Rezava ainda o cânon da missa, proposto por felicíssima coincidência pelo folheto dos Paulinos para esse Domingo Quinto do Tempo Comum: "Senhor Deus, ...inspirai-nos palavras e ações para confortar os desanimados e oprimidos e fazei que nos empenhemos lealmente no serviço a eles." Acho que a divina liturgia retrata aí com perfeição a vida e a atividade de Dom Helder nos vinte e um anos de seu pastoreio no Recife e pelos auditórios do mundo, sobretudo na Europa, Estados Unidos e Japão. E ainda: "Que a vossa Igreja seja testemunha viva da verdade e da liberdade, da justiça e da paz para que toda a humanidade se abra à esperança de um mundo novo." Aí está delineado o grande sonho de Dom Helder: "A esperança de um mundo novo, um milênio sem fome!" - que ele em seus últimos anos de vida tanto desejou e proclamou para o Brasil e para o mundo!
Membro que fui de seu clero, como salesiano, entre 1964 e 1971, tive vários contatos pessoais com Dom Helder.

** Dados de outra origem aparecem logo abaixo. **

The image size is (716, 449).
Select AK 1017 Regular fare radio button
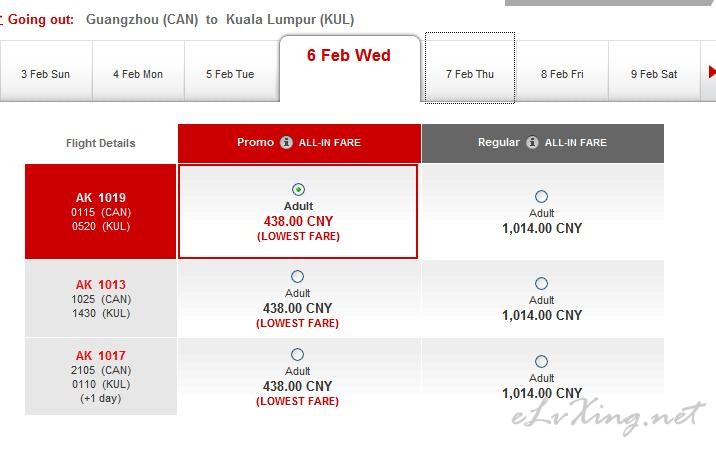541,362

Participei da missa exequial do Pe. Henrique em 1969, com uma delegação de alunos do Colégio Salesiano. Todos os domingos, às 7 horas da manhã, ele vinha ao Salesiano, celebrar a Santa Missa, transmitida pela Rádio Olinda. Algumas vezes, em nossa Quadra Dom Bosco, que inaugurei como diretor, ele realizou assembléias diocesanas dos "Encontros de Irmãos".
Agora, duas reminiscências pessoais de meus contatos com Dom Helder, que retratam seu ministério pastoral mundial e a perseguição que o regime militar lhe moveu durante todo seu período de Arcebispo de Olinda e Recife.
Numa reunião do clero, numa roda de padres, ele contou-nos que havia pedido ao Papa Paulo VI para liberá-lo do encargo de arcebispo metropolitano, conservando o título de Arcebispo de Olinda e Recife, para melhor poder dedicar-se ao seu apostolado de missionário da justiça e defesa dos oprimidos pelo mundo afora.
Na mesa do diretor de redação de um dos grandes jornais do Recife, meu particular amigo, que hoje reside em Maceió, pude ver uma ordem do comando do IV Exército, em que, na previsão de um evento ao qual compareceria o Arcebispo, ficava determinado que as câmeras de televisão não poderiam focar em "close" a imagem do Arcebispo, o rádio não poderia fazer entrevistas com ele, nem o jornal divulgar em detalhes sua participação na solenidade. Ridículo, não? Uma das cópias do documento foi assinada e deveria ser devolvida ao comando, enquanto a outra ficava com o jornalista.
Aí está a figura que me ficou daqueles anos do homem de Igreja, apóstolo da justiça e da liberdade, defensor dos oprimidos e injustiçados, pelos caminhos do mundo.
*Dom Edvaldo G. Amaral SDB é Arcebispo Emérito de Maceió.